Could you repeat every line of the data below word for word, leaving the pictures out of your reply?

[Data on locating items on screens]
☆ ☆ ☆ ☆ ☆ ☆ ☆

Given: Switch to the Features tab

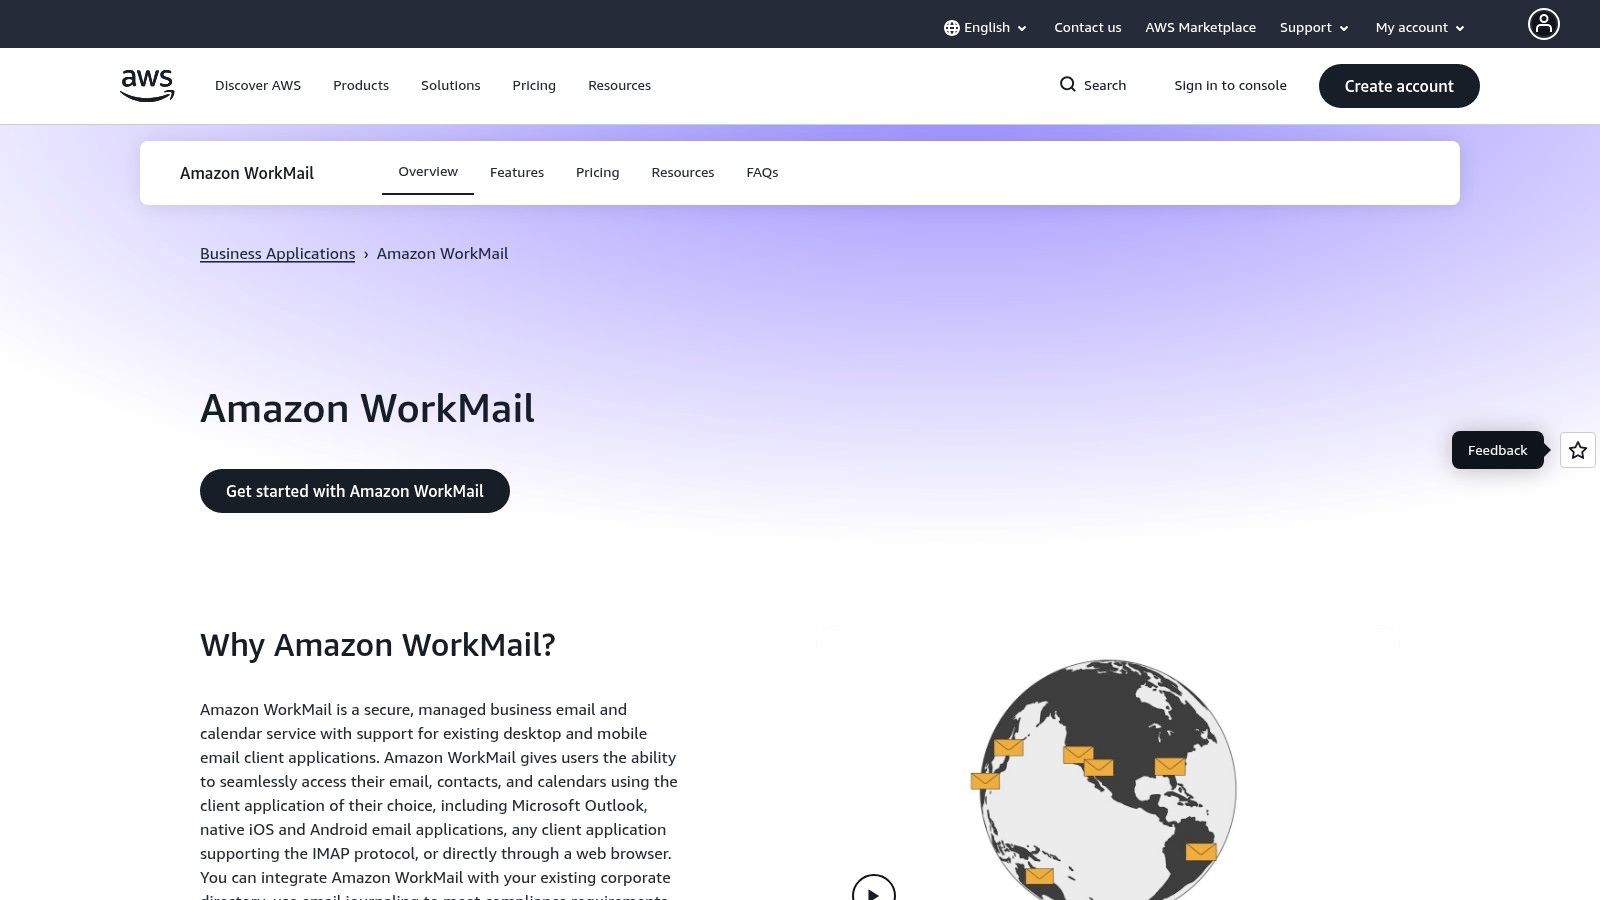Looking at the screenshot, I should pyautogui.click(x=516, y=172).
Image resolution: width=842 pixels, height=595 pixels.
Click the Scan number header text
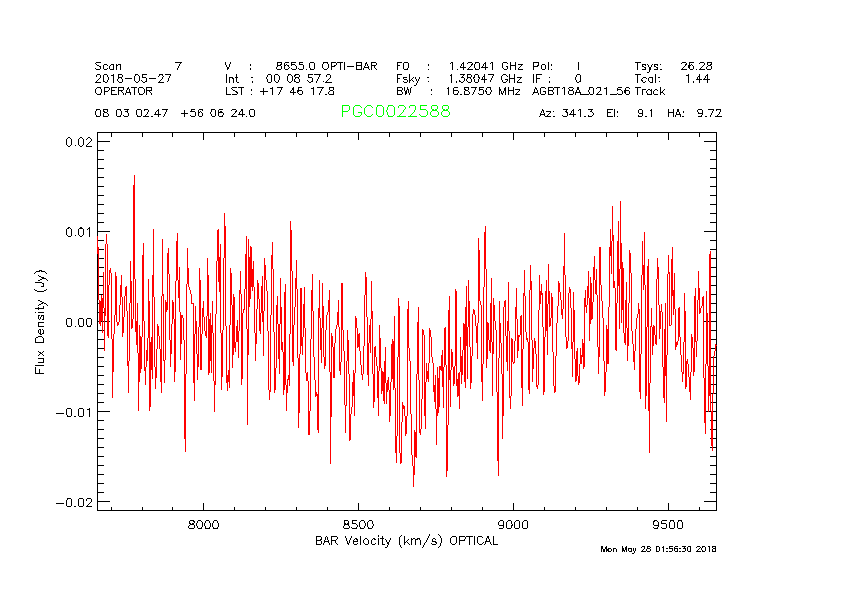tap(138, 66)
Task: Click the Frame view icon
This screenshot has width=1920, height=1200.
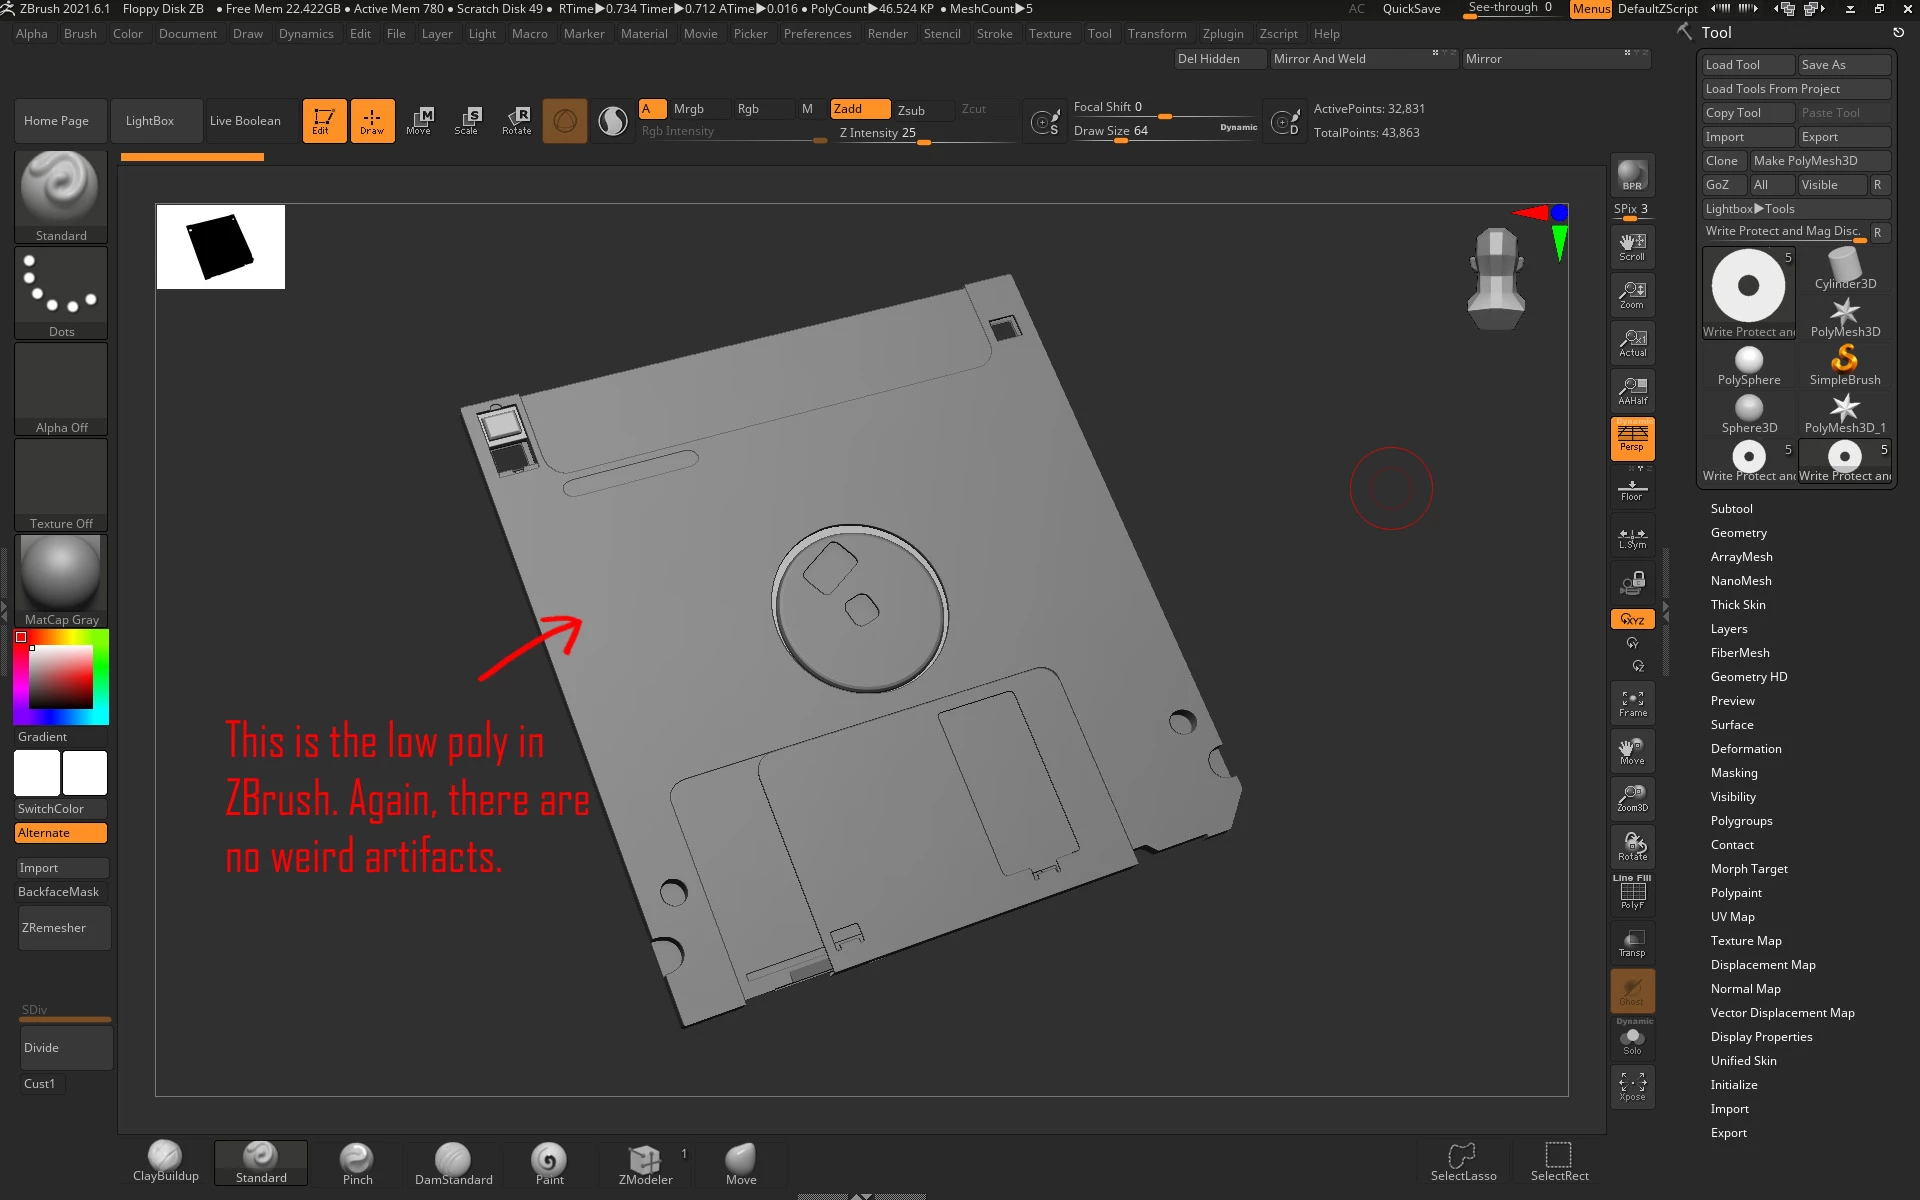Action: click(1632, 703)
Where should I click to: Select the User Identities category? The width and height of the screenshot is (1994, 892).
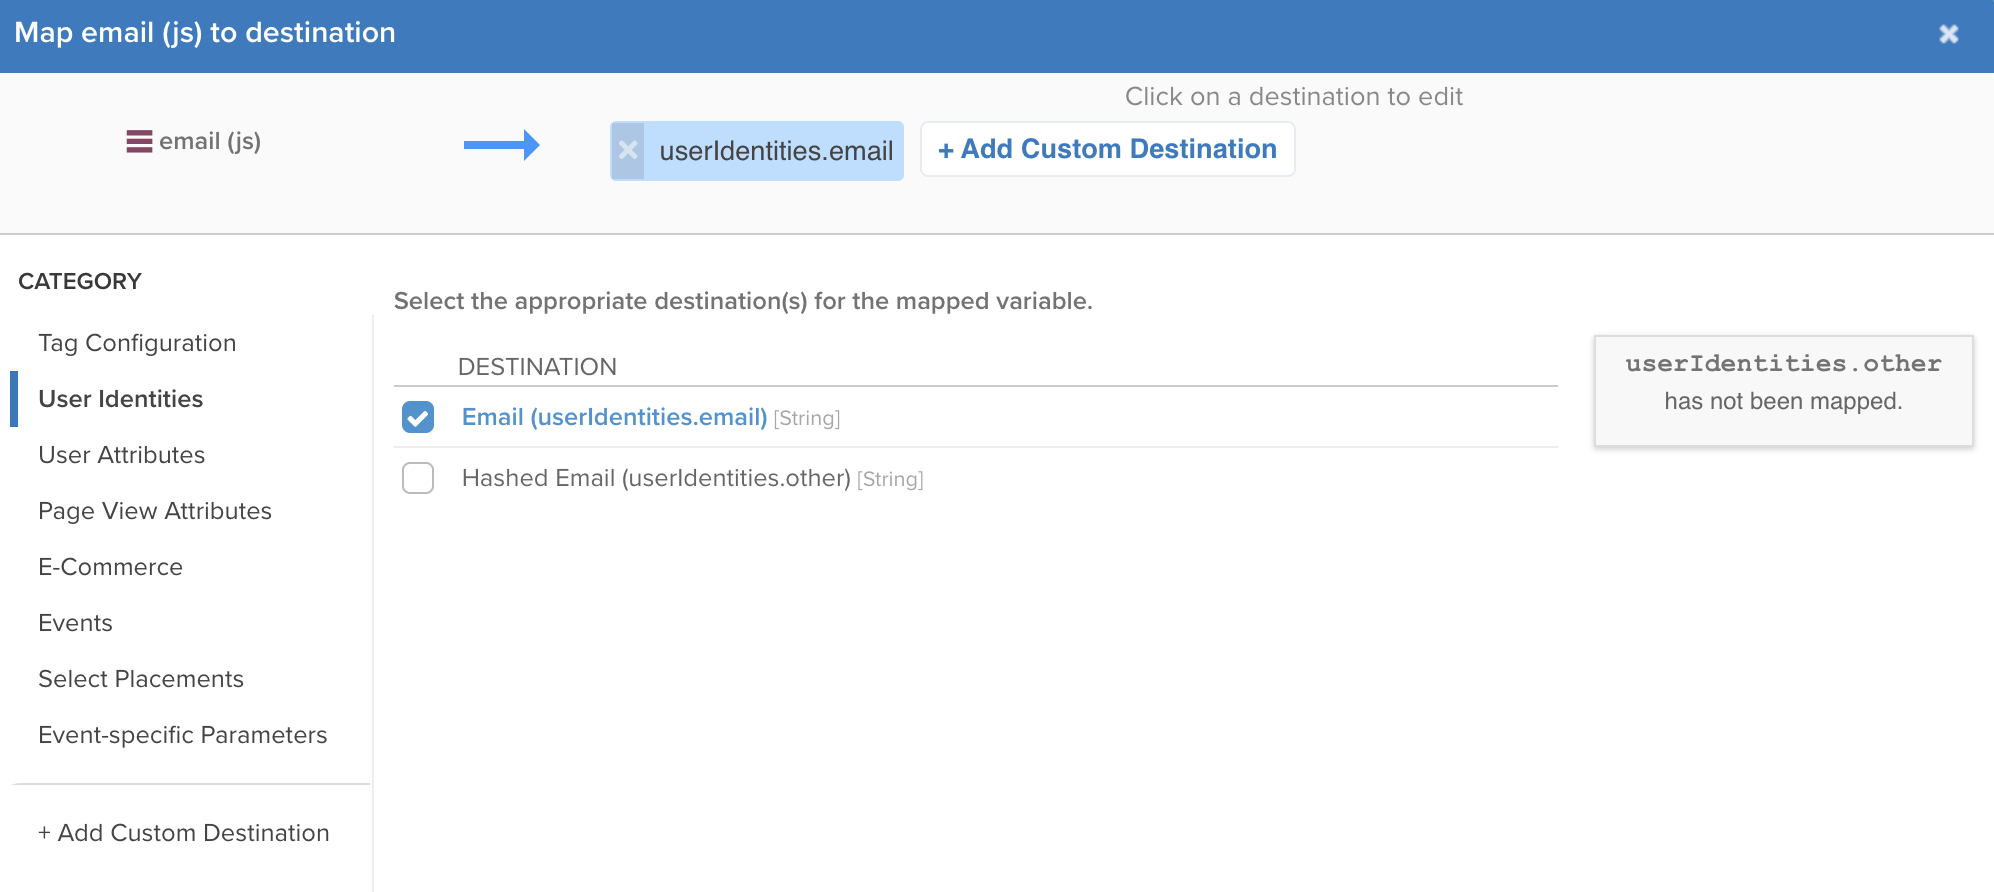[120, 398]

☆ ☆ ☆ ☆ ☆ ☆ ☆

OUTPUT OF THE EXERCISE:
Given: Switch to the Features tab

Looking at the screenshot, I should pyautogui.click(x=516, y=172).
Image resolution: width=842 pixels, height=595 pixels.
Click the Scan number header text
tap(138, 66)
Task: Click the Frame view icon
This screenshot has width=1920, height=1200.
Action: click(1632, 703)
Where should I click to: Select the User Identities category? The width and height of the screenshot is (1994, 892).
[120, 398]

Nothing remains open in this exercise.